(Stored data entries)
══════
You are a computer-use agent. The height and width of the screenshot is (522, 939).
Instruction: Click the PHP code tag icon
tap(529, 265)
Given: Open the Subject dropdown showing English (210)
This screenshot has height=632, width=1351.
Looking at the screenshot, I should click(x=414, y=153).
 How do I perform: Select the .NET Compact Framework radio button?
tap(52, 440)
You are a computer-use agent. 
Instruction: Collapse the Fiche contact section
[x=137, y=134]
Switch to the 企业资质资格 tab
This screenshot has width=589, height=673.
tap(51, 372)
══════
▶ **Exercise directions**:
Without omitting anything, output the data verbatim.

▶ **The answer**:
You are a computer-use agent. The height and width of the screenshot is (522, 939).
Instruction: Click the PHP code tag icon
tap(529, 265)
Given: Open the Subject dropdown showing English (210)
This screenshot has height=632, width=1351.
Looking at the screenshot, I should click(x=414, y=153).
 How do I perform: Select the .NET Compact Framework radio button?
tap(52, 440)
You are a computer-use agent. 
Instruction: Collapse the Fiche contact section
[x=137, y=134]
Switch to the 企业资质资格 tab
This screenshot has width=589, height=673.
tap(51, 372)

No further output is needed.